My friend from Johannesburg loves what Thomas Hardy called ‘the ancient stave’, choral music of the medieval and renaissance era. When she’s in London, we go on what she irreverently calls our ‘church crawls’ to stock up with Palestrina, Byrd, Lassus, Victoria, whatever is in season.
‘Intoxicating’ was the word for Sweelinck’s little offertory motet, Gaude et laetare, composed almost three hundred years ago. Sung at Solemn Mass for the third Sunday of Advent at Westminster Cathedral, it swept the senses like a powerful fountain, drenching the listener with bursts of joyful sound. The choir here - Martin Baker has been Master for five years – has the edge on its London counterparts. The acoustic is favourable because of the curved overhead canopy and the music seems more vivid, more ‘in your face’. The choir also sang movements from Vaughan Williams’ Mass in G minor written in honour of the Cathedral’s first music director, Richard Runciman Terry.
Martin Baker’ predecessor James O’Donnell is now at the Abbey where last month I attended the Remembrance Sunday service. Among the highlights was John Ireland’s touching anthem Greater love hath no man, actually composed in 1912, two years before the beginning of World War I. The other highpoint was The Last Post. My cousin Kingsley, whose favourite piece of music this was, asked me several times who wrote this tattoo/fanfare but I was unable to tell him. Does anybody know? Or did it just happen? It has a strange beauty beyond its funereal resonance.
The adjective ‘stunning’ applies both to the visual delights of St Paul’s Cathedral and to its echo (least obtrusive under the dome). Stately tempi are best here although the gorgeously shifting harmonies of Herbert Howell's Canticles and his ecumenical lollypop, Like as the Hart, sounded well on my visit. (When St. Paul's was being built, the organist complained to Wren that he had allowed insufficient space for the organ; Wren exploded; ‘'You and your damned chest of whistles’.)
The sound is different at the London Oratory, where female sopranos take the place of boy trebles.
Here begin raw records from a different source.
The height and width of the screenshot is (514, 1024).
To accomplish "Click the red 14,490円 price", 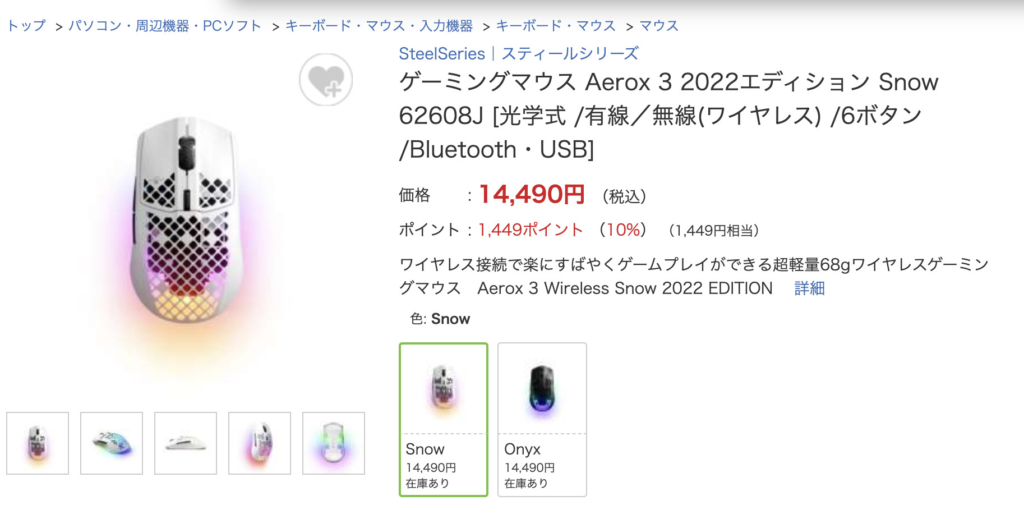I will 531,193.
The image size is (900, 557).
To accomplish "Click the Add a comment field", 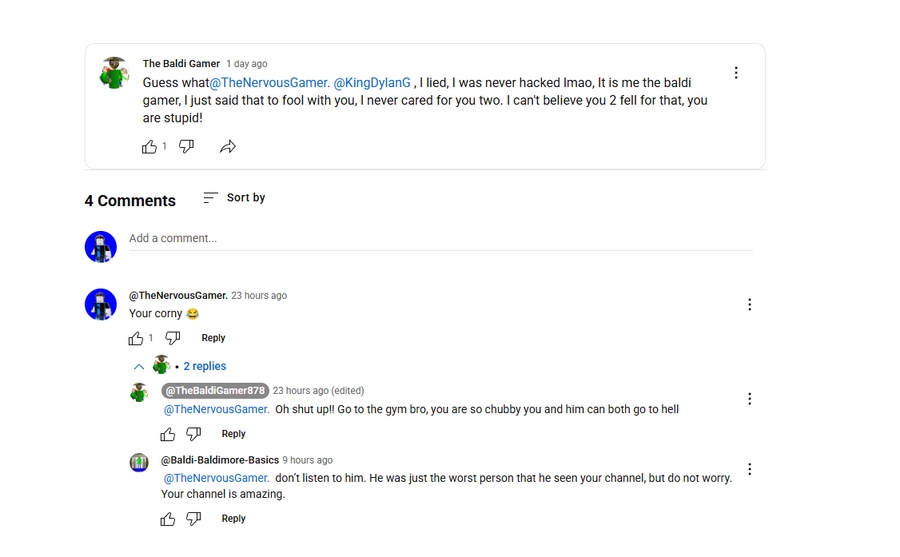I will [440, 239].
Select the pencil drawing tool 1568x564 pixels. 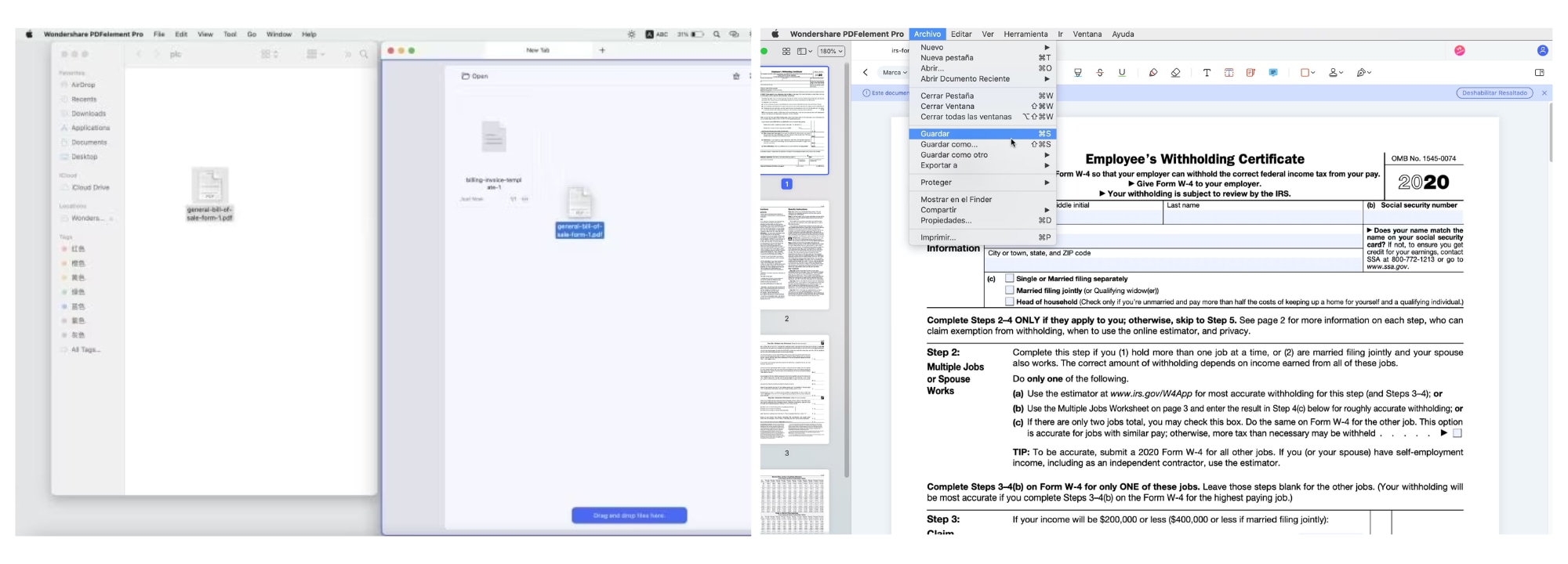pos(1152,73)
This small professional choir, directed by Patrick Russill has a high reputation, in particular for Gregorian chant. Recently I went to Vespers when the choir beautifully sang Lassus and Orlando Gibbons as well as plainchant. I returned for Gillian Weir’s recital to inaugurate the restored Walker organ. Weir is to the organ what Heifetz was to the violin, and Casals to the cello - a phenomenon. Each item was based not only on Gregorian chant, but we heard also the appropriate chant sung by male members of the choir. Three movements Messiaen’s magically adventurous cycle La Nativité du Seigneur were heard and works by Jeanne Demessieux, Tournemire, Duruflé, and from a different century, Nicolas de Crigny.
Appropriately, since my friend is Jewish, our last visit was to the Reform Synagogue in Upper Berkeley Street. Here there was no counterpoint, no polyphony, but only music of melody and harmony, an intriguing mixture of English, German, Russian and Middle Eastern influences. The organist was the distinguished Christopher Bowers, but the professional choir was, shall we say, not at its best that Saturday (December 10). It was an intimate and friendly service; a spiritual occasion, which felt like family prayers. I couldn’t help being tickled by the fact that one of the readings concerned a king whose diamond developed a scratch, which was dealt with by an expert jeweller.